Not satisfied with awarding a Pwnie to the overhyped bug, the judges added insult to injury and awarded the Pwnie for most epic fail to Bloomberg, who reported the "grain of rice" story, for their "infosec fan fiction." Sick burn, Pwnie people. Uuuuuggggglllllyyyy.

Unheralded security researchers finally heralded

The ugly had a handsome side, though. The Pwnies also called out good work, including the Pwnie for most under-hyped research to Jatin Kataria and Red Balloon Security for their discovery of the imperfectly-translated-from-emoji Thangrycat vulnerability in Cisco routers. The Pwnie people also awarded the Pwnie for epic achievement to Steve Christey Coley, "the single most prolific CVE entry writer on the planet."

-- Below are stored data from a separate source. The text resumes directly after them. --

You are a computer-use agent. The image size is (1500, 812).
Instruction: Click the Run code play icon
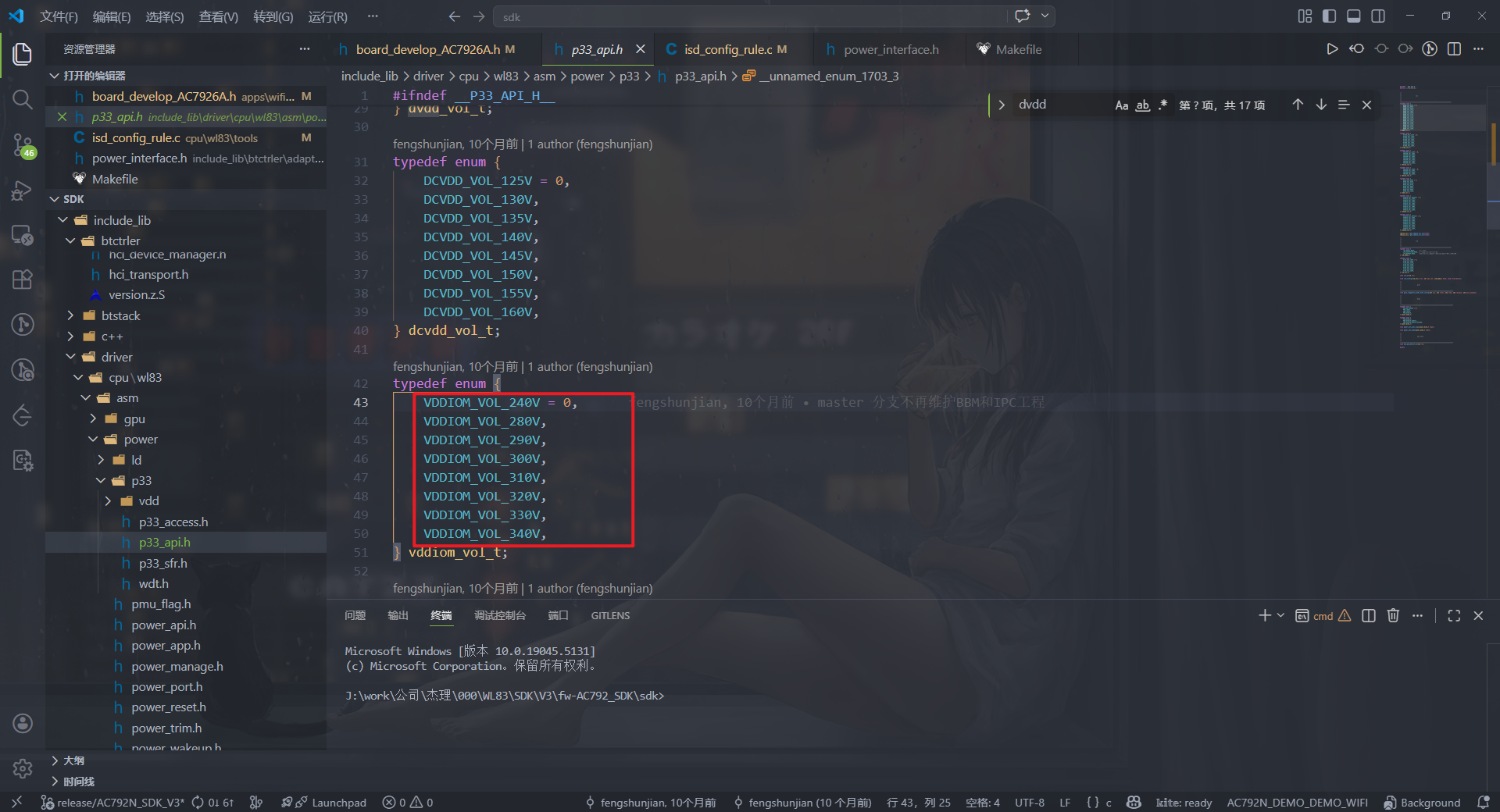click(x=1332, y=49)
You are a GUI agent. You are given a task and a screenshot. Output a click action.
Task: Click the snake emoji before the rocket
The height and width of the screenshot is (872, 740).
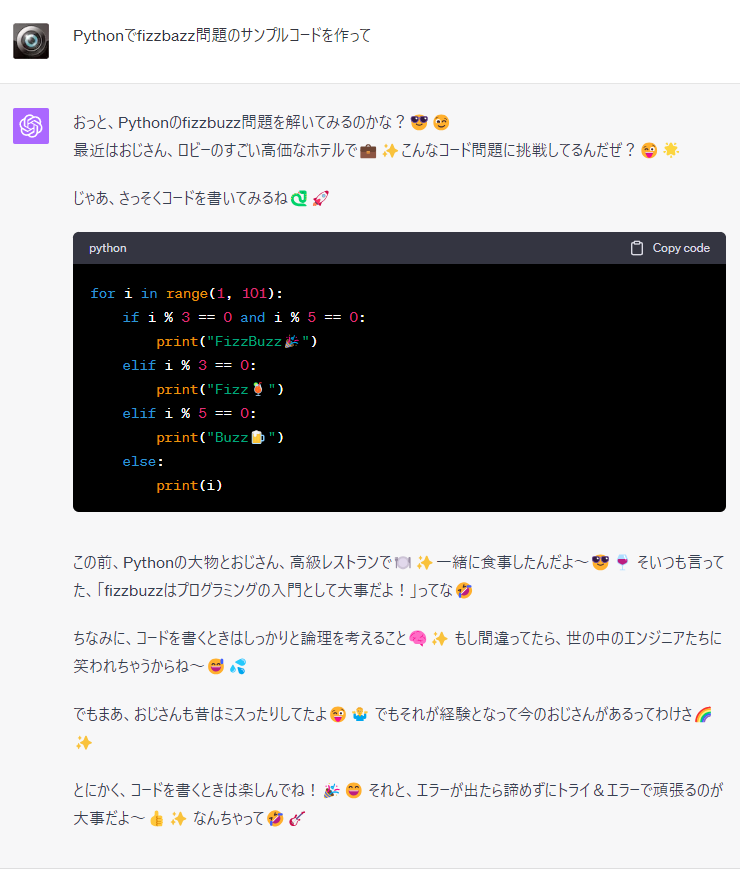[x=299, y=199]
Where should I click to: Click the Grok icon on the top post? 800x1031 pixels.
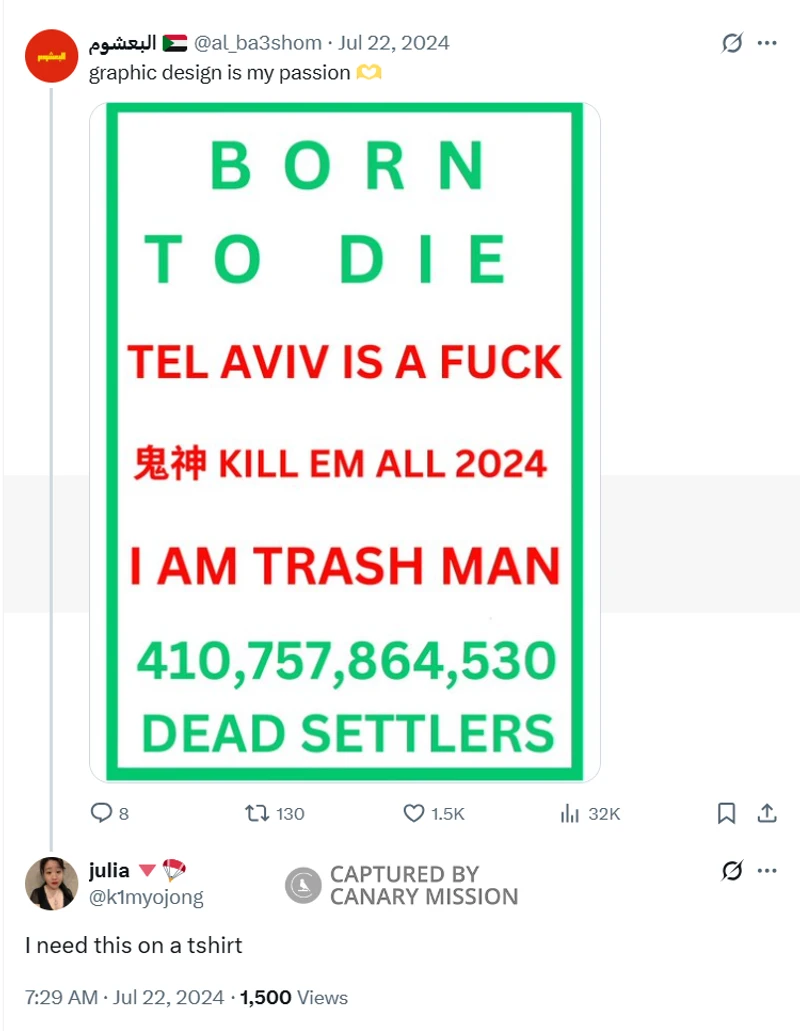[732, 43]
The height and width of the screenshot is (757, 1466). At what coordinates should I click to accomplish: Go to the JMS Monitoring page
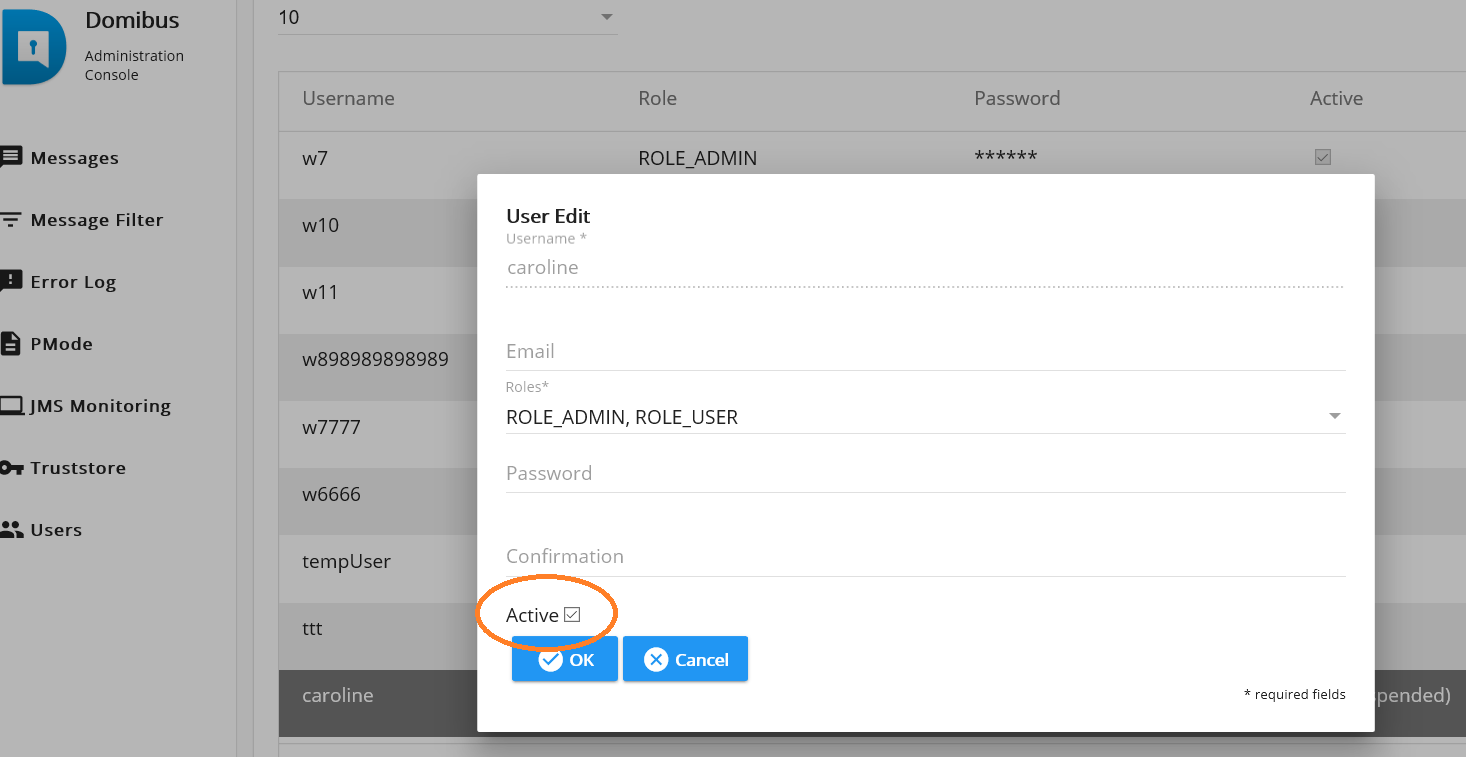[100, 406]
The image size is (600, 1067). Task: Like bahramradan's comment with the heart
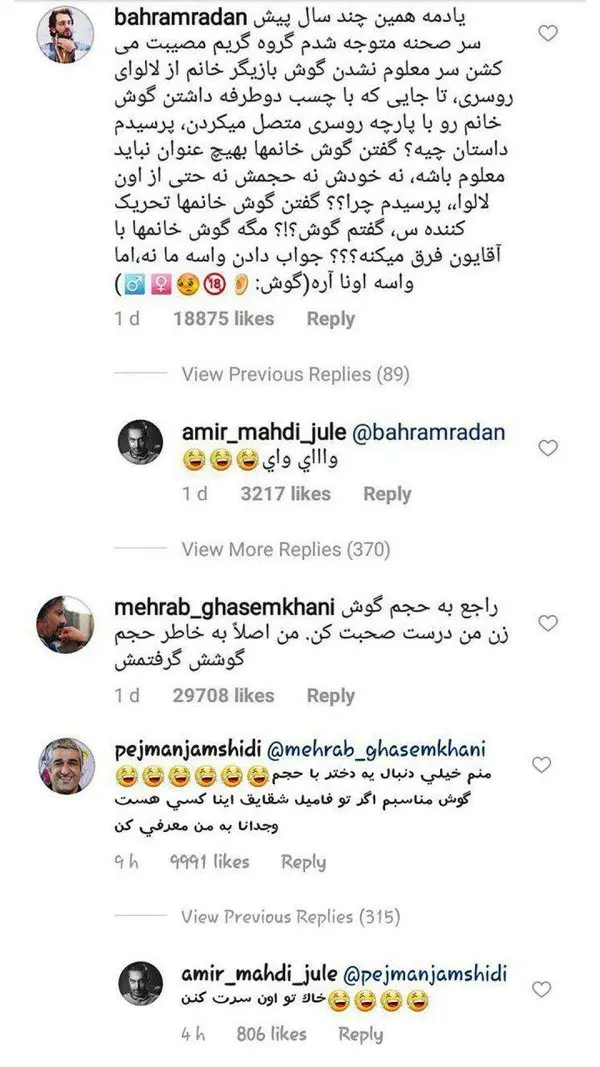[x=548, y=33]

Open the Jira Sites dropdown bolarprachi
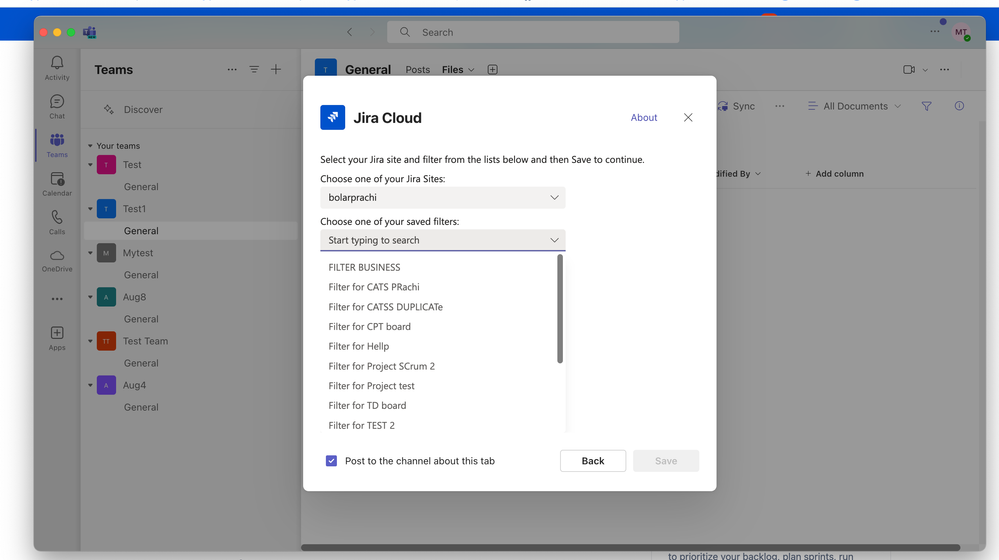pyautogui.click(x=442, y=197)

Maybe security needs to be more boring

The CVEs are getting written, but at Black Hat, so apparently are the checks. Wandering the expo floor collecting free merch from random over-funded startups of questionable value, we had to wonder, is this a bubble? Because if it's not a bubble--and things are so broken it seems unlikely to be a bubble--then maybe it's time to calm down a bit with the rock stars and snake oil, the glitz and the glamor, the greedy privatized digital security guards cavorting in swimming pools of VC gold like Scrooge McDuck, and make things a little more boring.

Yes, boring. Information security matters. As an industry we've got a lot of work to do. As a society we've got a lot of catching up to do. What does all of this mean for our politics? The economy? How we live our lives? We've got a long way to go, but we'll know we've succeed when working in security becomes as boring as being an accountant.

Until then, let's go easy on the glitz and glamor, people.